EXERCISE AIM: An exact copy of each line below is needed, with no images in it.

Saved data entries:

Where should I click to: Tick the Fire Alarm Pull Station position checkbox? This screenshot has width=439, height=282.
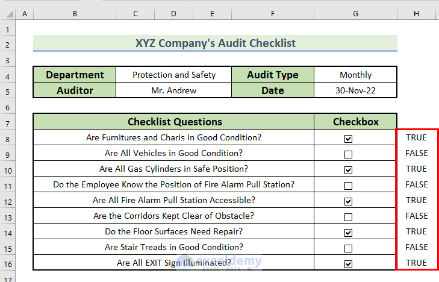[348, 186]
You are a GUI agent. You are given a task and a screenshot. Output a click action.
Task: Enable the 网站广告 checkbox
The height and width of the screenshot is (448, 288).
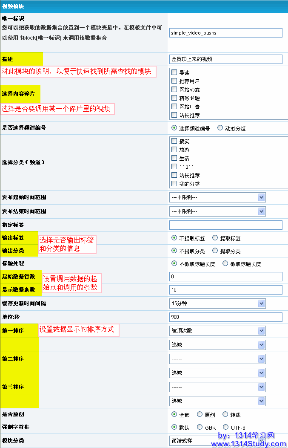pos(174,107)
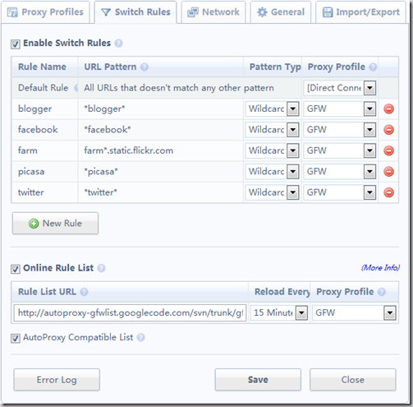Click help icon next to URL Pattern

145,67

SOLUTION FOR THIS TASK:
Where should I click to: Tick the Fire Alarm Pull Station position checkbox? This screenshot has width=439, height=282.
[348, 186]
You are a GUI agent. You are given a task and a screenshot. Output a click action.
Task: Enable the 网站广告 checkbox
The height and width of the screenshot is (448, 288).
pos(174,107)
Click help icon next to URL Pattern

145,67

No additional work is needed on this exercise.